Please retype the data in full and exactly; the pictures are not part of the copy.

BEGIN Data for this task

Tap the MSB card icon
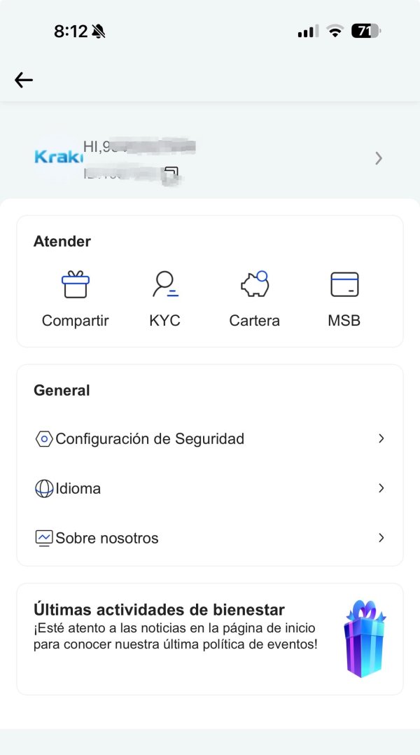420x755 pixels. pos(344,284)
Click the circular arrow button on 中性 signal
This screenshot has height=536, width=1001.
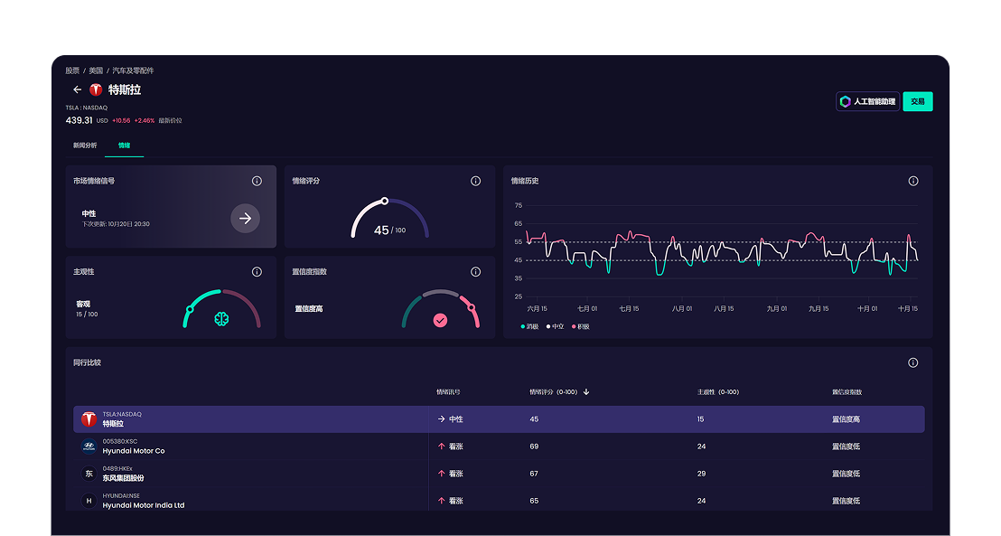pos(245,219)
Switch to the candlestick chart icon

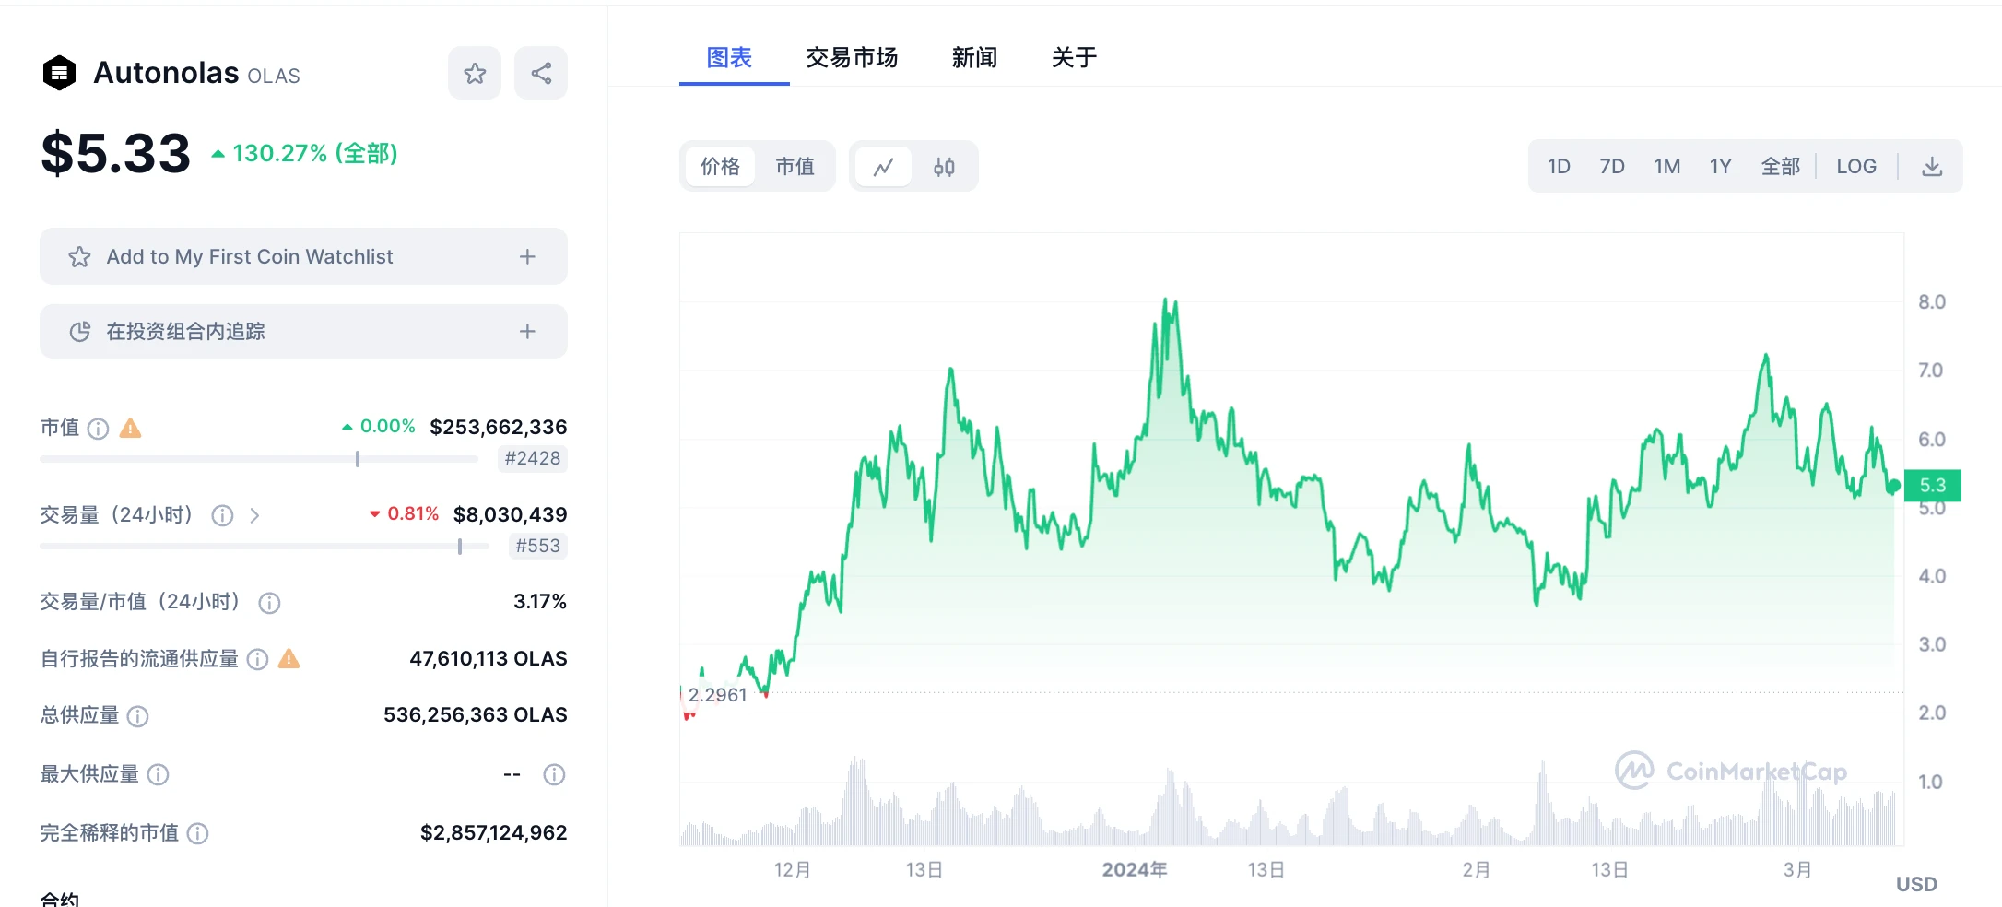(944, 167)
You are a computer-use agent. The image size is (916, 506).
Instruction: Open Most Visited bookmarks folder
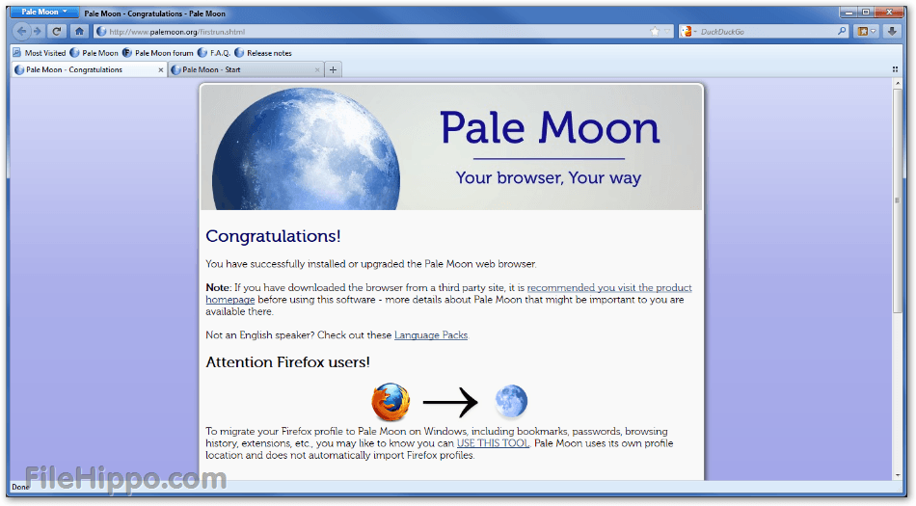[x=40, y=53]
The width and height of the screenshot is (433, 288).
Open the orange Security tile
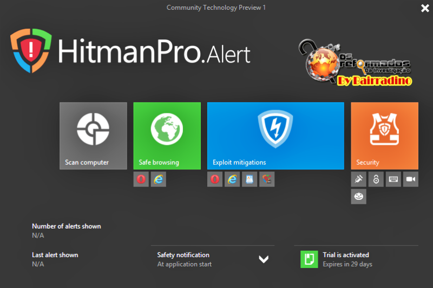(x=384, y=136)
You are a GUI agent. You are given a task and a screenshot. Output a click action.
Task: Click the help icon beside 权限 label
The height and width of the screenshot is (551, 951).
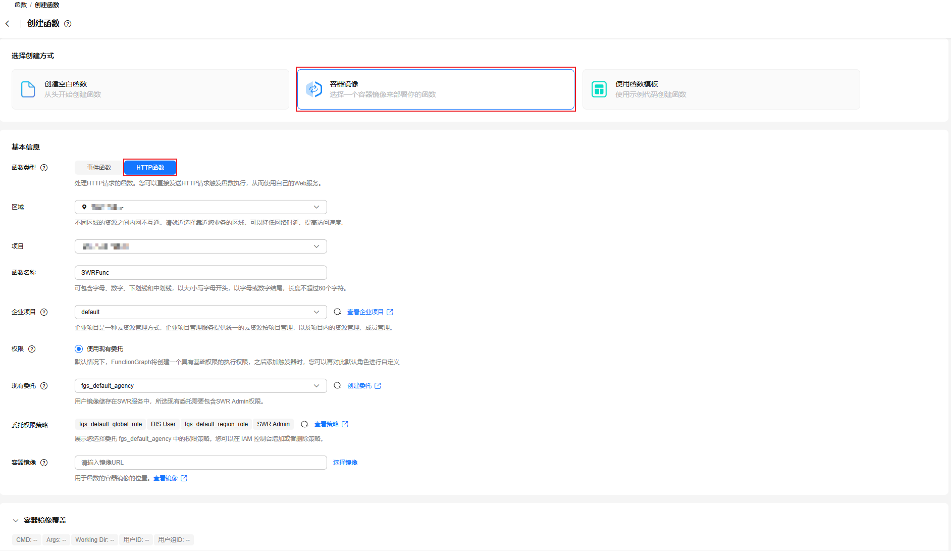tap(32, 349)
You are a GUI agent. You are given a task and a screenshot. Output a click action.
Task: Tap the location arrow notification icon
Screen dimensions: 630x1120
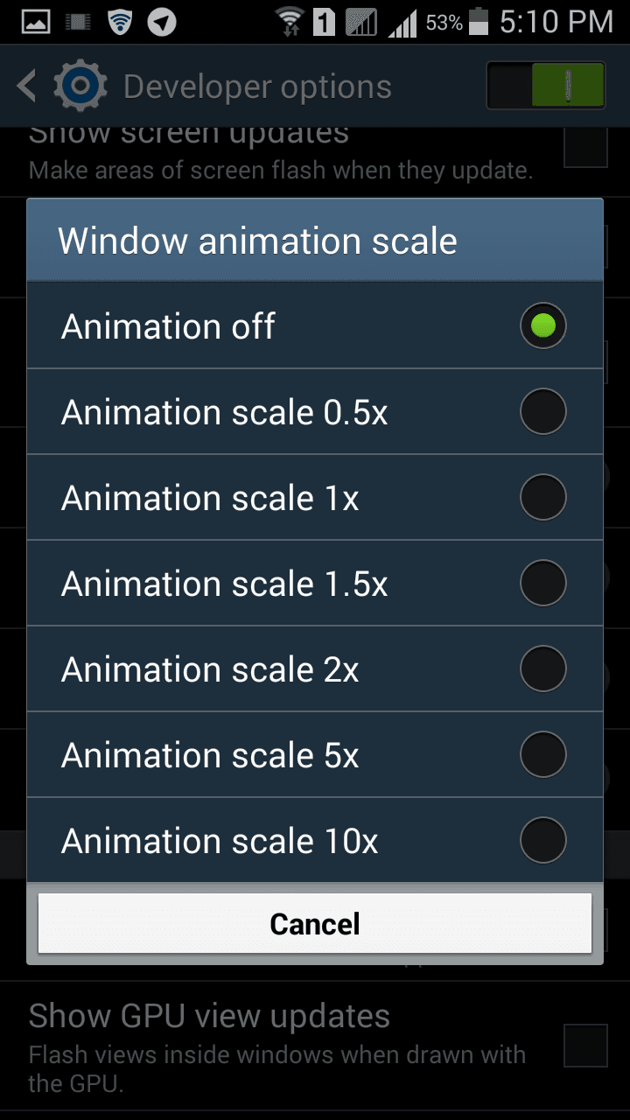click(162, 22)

END Data for this task

Output of the task:
Tap the MSB card icon
420x755 pixels. pos(344,284)
Click the circular arrow button on 中性 signal
This screenshot has height=536, width=1001.
pos(245,219)
Switch to the candlestick chart icon

(944, 167)
You are a computer-use agent. The image size is (916, 506).
Instruction: Open Most Visited bookmarks folder
[x=40, y=53]
The width and height of the screenshot is (433, 288).
Open the orange Security tile
(x=384, y=136)
You are a GUI agent. You are given a task and a screenshot. Output a click action.
Task: Click the help icon beside 权限 label
The height and width of the screenshot is (551, 951).
tap(32, 349)
You are a GUI agent. You are given a task and a screenshot. Output a click action.
Task: Tap the location arrow notification icon
Screen dimensions: 630x1120
click(162, 22)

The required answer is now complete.